* [Work task]
Lines with "computer" in the entries below: count them and reply with the number alone.

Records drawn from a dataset
************
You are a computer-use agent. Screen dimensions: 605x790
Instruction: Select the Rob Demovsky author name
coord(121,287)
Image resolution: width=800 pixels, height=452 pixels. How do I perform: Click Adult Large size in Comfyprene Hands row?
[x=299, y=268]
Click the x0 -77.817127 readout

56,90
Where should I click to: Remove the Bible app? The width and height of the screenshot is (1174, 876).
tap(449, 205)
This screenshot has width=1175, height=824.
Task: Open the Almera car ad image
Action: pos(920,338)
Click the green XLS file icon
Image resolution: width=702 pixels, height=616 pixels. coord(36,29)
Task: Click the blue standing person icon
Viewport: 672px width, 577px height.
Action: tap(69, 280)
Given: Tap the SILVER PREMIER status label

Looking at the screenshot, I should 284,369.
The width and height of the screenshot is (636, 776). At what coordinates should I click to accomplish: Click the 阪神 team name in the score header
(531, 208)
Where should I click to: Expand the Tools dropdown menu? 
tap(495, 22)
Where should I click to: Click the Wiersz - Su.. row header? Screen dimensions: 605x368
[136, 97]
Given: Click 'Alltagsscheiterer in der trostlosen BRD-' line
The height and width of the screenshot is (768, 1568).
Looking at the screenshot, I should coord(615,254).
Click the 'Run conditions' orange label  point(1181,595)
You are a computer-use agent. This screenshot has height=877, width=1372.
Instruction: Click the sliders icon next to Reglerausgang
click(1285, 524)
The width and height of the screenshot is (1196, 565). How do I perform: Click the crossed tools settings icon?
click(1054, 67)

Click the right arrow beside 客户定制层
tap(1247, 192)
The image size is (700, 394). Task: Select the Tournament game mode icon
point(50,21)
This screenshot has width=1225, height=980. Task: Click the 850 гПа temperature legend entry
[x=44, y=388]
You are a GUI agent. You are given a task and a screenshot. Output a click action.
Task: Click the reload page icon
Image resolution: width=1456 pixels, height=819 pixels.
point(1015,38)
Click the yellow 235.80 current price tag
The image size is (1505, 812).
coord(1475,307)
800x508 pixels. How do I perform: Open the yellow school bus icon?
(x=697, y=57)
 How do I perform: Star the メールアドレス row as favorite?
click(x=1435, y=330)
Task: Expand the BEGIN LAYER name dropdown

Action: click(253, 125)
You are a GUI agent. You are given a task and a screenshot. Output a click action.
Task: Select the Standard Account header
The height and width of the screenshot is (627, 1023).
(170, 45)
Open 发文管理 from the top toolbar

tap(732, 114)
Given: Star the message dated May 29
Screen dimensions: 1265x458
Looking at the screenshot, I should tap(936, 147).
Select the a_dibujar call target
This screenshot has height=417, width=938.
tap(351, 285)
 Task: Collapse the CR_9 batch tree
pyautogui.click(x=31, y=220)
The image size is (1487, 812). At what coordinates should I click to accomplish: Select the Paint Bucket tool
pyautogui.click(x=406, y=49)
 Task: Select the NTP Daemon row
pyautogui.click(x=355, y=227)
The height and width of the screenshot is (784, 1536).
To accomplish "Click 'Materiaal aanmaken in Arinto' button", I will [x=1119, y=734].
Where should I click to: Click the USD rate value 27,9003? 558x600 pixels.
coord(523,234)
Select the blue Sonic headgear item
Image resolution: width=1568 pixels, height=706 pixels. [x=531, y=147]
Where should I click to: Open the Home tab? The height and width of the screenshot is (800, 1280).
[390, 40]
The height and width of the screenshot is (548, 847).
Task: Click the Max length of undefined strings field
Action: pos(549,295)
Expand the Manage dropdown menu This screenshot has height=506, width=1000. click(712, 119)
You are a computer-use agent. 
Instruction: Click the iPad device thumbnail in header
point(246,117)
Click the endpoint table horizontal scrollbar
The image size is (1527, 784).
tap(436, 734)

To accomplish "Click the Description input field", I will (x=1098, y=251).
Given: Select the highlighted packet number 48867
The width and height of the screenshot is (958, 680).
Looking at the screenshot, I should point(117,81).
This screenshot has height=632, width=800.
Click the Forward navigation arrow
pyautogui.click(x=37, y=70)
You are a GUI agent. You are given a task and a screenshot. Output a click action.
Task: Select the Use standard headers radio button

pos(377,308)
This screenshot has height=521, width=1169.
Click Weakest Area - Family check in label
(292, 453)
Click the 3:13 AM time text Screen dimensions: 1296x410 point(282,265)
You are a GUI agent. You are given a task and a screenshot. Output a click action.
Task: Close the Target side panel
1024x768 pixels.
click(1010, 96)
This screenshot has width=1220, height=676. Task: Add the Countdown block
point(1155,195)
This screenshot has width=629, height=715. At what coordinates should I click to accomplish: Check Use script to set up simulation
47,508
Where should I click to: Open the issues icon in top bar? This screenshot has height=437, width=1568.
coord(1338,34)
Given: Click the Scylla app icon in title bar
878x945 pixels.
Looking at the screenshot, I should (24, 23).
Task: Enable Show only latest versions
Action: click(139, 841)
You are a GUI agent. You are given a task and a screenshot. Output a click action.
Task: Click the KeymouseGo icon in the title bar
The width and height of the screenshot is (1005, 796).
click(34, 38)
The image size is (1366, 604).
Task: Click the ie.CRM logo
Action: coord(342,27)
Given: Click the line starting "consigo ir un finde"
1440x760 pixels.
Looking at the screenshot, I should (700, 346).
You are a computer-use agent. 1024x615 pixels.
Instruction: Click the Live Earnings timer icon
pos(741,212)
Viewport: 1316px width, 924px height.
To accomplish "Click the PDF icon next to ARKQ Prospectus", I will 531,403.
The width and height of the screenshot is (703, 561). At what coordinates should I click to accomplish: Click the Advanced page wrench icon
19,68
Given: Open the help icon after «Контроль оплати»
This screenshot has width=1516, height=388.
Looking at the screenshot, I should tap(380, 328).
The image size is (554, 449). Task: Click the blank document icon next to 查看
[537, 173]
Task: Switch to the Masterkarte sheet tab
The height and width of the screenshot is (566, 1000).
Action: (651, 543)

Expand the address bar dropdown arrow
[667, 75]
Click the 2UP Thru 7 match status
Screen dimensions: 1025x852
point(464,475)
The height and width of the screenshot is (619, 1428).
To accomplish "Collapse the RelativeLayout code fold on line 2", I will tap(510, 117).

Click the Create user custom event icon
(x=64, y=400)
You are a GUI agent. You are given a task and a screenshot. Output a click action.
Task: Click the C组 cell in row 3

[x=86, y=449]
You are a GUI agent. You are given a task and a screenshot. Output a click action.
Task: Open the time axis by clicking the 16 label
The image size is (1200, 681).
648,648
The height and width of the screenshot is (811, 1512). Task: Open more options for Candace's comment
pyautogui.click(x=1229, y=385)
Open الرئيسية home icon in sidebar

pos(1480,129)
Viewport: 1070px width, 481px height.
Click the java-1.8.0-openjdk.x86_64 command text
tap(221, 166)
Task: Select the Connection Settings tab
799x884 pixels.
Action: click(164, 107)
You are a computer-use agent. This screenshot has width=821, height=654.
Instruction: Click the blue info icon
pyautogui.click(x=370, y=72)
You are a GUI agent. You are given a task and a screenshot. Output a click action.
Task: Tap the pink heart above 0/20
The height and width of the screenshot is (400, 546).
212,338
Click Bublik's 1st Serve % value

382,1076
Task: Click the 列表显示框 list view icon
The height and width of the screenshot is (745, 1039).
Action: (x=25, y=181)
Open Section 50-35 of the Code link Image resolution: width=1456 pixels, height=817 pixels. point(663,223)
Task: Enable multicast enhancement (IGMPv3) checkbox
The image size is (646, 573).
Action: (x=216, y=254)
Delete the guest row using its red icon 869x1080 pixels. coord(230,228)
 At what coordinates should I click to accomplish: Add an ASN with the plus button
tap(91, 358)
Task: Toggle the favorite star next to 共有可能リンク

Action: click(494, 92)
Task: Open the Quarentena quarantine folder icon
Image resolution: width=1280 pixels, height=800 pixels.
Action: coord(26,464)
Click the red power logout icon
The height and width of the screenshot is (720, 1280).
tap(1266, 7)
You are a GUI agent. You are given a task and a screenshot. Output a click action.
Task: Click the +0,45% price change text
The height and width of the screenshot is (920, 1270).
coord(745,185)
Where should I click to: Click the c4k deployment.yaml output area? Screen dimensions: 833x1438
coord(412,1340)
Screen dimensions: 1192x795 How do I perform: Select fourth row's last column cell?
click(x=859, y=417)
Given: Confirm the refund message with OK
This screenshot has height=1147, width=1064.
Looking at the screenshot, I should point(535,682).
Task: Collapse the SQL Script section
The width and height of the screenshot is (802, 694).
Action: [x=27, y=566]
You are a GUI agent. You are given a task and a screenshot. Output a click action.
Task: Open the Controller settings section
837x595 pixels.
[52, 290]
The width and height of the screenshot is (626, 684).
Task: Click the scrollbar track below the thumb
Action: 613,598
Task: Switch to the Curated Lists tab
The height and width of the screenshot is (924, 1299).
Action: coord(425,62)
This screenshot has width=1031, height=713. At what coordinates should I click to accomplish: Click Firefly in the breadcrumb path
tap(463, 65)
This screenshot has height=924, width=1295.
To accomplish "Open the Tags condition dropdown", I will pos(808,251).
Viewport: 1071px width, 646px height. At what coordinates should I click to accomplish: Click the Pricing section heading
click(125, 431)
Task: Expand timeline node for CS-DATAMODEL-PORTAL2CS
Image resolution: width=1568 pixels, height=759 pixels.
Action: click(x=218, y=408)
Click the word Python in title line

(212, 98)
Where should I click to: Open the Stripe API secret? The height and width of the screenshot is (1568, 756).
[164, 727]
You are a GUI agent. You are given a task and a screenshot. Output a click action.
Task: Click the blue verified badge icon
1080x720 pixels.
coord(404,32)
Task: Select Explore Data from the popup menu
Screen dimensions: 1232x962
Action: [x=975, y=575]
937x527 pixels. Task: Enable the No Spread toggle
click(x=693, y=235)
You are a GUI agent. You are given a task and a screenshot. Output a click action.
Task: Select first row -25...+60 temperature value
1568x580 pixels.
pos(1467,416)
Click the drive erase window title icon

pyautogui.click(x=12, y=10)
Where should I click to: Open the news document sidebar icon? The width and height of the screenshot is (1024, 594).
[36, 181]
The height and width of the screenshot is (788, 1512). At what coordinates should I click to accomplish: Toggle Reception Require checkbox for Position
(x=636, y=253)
************
* [Answer area]
5